===== Records for this exercise =====

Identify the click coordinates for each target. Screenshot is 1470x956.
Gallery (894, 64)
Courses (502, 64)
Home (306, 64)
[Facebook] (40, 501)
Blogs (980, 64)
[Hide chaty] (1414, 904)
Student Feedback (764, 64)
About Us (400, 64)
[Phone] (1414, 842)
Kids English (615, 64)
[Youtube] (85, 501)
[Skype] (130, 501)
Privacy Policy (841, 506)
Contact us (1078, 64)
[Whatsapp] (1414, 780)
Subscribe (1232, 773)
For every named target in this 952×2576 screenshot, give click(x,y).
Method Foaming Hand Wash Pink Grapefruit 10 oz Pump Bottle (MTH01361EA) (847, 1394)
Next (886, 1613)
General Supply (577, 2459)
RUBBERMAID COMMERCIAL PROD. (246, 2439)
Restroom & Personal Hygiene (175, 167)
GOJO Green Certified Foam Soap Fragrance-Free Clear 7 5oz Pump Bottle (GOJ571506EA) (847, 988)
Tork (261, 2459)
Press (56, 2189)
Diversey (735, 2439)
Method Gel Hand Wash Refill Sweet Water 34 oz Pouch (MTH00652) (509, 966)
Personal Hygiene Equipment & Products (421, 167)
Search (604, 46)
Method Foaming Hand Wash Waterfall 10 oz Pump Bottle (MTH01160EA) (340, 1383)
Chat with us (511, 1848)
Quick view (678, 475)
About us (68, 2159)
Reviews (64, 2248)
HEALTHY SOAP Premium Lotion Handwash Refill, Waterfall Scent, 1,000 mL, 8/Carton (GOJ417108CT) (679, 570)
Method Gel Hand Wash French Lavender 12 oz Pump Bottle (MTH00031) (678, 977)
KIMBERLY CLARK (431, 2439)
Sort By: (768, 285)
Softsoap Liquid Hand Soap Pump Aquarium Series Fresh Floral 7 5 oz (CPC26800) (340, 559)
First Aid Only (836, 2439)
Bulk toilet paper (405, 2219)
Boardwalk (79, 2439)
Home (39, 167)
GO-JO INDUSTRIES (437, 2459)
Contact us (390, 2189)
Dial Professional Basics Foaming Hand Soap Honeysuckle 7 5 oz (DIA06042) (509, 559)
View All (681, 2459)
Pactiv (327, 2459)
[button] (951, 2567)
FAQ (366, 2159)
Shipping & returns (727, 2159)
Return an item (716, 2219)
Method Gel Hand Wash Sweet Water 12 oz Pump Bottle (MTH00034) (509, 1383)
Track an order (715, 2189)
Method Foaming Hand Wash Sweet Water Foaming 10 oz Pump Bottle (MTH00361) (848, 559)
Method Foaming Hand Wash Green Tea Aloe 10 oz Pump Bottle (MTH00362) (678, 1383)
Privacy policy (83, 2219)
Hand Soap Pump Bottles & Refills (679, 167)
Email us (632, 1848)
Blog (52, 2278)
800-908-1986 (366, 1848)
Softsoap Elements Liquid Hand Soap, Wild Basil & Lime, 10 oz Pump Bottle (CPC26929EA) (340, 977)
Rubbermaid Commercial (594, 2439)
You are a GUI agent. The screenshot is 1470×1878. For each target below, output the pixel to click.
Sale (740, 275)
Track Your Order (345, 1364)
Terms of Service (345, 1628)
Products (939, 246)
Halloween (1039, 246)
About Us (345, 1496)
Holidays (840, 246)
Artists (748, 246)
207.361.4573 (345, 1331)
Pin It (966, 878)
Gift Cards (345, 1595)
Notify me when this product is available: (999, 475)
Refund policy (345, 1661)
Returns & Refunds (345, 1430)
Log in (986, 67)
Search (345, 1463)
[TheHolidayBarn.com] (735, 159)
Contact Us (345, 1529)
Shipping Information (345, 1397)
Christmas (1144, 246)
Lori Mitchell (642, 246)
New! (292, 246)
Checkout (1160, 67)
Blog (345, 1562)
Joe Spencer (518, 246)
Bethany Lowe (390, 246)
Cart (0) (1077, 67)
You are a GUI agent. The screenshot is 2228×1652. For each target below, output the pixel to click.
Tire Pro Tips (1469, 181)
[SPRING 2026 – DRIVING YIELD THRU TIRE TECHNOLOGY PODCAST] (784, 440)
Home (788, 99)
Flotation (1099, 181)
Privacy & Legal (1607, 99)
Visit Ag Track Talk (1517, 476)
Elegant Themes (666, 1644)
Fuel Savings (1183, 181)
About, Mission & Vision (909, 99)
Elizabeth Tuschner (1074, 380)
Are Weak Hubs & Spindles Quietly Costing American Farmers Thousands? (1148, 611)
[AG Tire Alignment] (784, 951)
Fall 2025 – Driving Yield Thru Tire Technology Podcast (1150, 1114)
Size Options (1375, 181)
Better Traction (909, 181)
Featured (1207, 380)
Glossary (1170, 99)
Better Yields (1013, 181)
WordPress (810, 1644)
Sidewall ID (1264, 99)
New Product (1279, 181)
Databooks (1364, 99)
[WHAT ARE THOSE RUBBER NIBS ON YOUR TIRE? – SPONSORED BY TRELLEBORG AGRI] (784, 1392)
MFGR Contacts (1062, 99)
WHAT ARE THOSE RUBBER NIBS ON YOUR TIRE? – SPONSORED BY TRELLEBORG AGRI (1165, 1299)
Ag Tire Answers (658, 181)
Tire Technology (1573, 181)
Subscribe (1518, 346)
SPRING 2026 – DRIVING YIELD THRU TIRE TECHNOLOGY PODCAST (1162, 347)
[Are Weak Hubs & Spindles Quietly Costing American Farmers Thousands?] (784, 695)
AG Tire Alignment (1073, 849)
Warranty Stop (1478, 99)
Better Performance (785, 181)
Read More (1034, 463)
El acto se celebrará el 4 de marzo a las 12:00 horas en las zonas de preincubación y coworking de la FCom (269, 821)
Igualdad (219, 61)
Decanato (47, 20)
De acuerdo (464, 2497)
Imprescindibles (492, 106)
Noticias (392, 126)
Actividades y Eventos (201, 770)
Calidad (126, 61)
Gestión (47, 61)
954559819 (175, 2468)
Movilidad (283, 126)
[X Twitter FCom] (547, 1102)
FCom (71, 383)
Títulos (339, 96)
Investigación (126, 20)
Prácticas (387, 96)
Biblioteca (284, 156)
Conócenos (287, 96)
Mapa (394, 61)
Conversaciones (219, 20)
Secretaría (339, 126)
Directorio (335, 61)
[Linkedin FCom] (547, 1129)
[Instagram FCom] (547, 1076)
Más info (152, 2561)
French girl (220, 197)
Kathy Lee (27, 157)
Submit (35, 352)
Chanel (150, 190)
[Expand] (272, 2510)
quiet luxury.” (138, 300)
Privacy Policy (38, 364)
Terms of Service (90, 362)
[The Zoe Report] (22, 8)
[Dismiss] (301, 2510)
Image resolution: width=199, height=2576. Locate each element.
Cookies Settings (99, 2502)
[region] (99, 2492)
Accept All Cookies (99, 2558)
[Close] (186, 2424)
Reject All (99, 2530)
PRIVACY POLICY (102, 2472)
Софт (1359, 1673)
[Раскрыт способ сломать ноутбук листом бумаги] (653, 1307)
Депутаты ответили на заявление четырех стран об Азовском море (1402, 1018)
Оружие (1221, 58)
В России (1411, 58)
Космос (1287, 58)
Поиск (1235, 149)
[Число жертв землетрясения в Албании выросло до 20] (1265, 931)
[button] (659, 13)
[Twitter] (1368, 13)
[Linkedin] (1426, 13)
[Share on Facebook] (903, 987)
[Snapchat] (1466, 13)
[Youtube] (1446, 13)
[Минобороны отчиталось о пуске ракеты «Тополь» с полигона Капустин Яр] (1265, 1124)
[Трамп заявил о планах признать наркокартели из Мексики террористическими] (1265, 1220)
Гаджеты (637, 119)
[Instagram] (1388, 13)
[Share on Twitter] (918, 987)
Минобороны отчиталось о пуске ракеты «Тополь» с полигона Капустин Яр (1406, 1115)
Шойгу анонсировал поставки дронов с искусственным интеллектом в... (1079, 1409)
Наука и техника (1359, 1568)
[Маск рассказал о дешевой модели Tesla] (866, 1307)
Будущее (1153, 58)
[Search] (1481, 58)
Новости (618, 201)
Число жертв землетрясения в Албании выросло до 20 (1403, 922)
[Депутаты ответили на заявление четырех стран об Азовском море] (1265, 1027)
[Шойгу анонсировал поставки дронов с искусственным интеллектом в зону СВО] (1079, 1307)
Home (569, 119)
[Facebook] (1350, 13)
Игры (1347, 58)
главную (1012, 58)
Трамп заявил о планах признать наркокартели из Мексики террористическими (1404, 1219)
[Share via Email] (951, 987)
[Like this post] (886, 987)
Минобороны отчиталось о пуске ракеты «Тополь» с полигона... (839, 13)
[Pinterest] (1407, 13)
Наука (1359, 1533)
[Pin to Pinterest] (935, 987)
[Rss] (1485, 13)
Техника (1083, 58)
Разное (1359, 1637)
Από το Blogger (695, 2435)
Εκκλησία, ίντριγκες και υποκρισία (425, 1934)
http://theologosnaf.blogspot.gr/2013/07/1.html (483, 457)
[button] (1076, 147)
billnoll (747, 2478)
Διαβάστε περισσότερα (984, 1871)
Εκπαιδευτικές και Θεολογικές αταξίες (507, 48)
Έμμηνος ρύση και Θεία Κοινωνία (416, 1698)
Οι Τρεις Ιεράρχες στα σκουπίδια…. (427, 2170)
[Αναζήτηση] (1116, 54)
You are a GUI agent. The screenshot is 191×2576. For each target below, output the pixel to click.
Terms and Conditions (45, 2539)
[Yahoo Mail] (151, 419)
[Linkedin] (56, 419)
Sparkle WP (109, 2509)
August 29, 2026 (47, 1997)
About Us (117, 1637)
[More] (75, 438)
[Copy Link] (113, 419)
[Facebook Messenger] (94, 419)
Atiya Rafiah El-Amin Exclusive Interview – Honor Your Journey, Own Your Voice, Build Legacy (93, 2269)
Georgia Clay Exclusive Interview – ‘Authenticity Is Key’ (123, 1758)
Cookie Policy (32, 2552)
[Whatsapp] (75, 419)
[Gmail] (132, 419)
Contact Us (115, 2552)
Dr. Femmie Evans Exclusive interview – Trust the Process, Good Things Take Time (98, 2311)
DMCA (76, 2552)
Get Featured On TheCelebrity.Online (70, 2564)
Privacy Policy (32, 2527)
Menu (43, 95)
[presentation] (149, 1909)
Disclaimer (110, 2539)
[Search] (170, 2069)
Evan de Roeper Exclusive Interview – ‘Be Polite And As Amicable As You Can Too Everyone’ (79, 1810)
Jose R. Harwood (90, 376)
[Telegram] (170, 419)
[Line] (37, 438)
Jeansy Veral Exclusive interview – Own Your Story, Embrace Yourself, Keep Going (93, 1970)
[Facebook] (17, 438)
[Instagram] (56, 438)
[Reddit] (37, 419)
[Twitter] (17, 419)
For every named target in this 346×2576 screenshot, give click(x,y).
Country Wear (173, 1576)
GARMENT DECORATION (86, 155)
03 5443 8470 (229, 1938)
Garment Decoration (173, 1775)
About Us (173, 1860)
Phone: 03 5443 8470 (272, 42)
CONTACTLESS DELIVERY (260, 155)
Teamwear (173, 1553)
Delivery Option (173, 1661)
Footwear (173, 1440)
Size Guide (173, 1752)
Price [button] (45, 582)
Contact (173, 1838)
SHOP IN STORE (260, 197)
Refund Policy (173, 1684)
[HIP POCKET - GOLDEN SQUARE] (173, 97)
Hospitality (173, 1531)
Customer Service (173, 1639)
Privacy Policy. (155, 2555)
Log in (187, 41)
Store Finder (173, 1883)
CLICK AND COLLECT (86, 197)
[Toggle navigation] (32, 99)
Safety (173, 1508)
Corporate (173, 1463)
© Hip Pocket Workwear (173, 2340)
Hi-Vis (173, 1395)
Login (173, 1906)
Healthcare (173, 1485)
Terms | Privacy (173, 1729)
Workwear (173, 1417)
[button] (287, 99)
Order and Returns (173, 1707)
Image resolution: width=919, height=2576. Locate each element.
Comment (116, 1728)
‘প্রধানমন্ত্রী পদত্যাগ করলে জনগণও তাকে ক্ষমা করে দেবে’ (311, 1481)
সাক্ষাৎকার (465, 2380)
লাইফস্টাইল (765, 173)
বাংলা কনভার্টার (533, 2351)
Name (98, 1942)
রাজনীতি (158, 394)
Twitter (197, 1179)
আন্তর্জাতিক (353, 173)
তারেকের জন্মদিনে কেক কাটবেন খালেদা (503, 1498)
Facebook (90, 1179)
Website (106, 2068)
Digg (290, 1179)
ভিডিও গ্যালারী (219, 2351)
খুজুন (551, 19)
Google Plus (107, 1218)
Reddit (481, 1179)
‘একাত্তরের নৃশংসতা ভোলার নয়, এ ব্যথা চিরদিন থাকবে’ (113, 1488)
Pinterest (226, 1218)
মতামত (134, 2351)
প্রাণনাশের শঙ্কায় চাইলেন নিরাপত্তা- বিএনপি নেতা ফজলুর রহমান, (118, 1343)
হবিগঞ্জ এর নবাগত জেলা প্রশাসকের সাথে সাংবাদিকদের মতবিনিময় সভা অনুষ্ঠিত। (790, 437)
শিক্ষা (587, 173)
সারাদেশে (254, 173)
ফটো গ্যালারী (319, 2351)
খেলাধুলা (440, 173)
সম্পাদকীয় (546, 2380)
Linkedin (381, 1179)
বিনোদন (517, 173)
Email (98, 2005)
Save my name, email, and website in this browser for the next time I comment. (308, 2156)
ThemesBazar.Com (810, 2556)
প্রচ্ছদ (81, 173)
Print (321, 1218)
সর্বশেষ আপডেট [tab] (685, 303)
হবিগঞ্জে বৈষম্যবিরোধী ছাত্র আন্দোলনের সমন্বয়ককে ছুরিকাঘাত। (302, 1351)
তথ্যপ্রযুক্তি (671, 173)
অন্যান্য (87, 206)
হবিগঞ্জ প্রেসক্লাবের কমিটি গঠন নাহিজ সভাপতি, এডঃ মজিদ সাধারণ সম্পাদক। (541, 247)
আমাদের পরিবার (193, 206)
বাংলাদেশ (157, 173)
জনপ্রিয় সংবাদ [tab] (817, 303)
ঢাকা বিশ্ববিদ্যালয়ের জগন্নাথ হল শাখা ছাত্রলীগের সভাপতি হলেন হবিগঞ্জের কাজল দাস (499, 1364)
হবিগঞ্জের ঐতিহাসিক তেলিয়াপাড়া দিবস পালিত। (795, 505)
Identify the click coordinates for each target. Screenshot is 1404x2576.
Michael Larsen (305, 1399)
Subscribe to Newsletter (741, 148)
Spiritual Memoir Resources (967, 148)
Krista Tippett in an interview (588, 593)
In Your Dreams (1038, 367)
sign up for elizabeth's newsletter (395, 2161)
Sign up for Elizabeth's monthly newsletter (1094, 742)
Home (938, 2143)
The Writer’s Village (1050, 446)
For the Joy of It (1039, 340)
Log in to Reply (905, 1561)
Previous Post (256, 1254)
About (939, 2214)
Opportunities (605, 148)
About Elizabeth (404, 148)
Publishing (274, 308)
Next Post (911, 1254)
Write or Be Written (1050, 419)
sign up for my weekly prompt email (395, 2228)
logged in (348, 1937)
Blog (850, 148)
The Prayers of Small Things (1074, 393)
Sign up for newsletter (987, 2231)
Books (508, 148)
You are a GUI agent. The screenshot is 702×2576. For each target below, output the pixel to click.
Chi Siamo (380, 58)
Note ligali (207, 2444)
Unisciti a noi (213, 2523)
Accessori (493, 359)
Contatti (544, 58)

=====

Transcribe each line of the data above, unaltered, from the one where "Method Foaming Hand Wash Sweet" appears to the one where "Rubbermaid Commercial (594, 2439)" appears, inclusive of both.

Method Foaming Hand Wash Sweet Water Foaming 10 oz Pump Bottle (MTH00361) (848, 559)
Method Foaming Hand Wash Green Tea Aloe 10 oz Pump Bottle (MTH00362) (678, 1383)
Privacy policy (83, 2219)
Hand Soap Pump Bottles & Refills (679, 167)
Email us (632, 1848)
Blog (52, 2278)
800-908-1986 (366, 1848)
Softsoap Elements Liquid Hand Soap, Wild Basil & Lime, 10 oz Pump Bottle (CPC26929EA) (340, 977)
Rubbermaid Commercial (594, 2439)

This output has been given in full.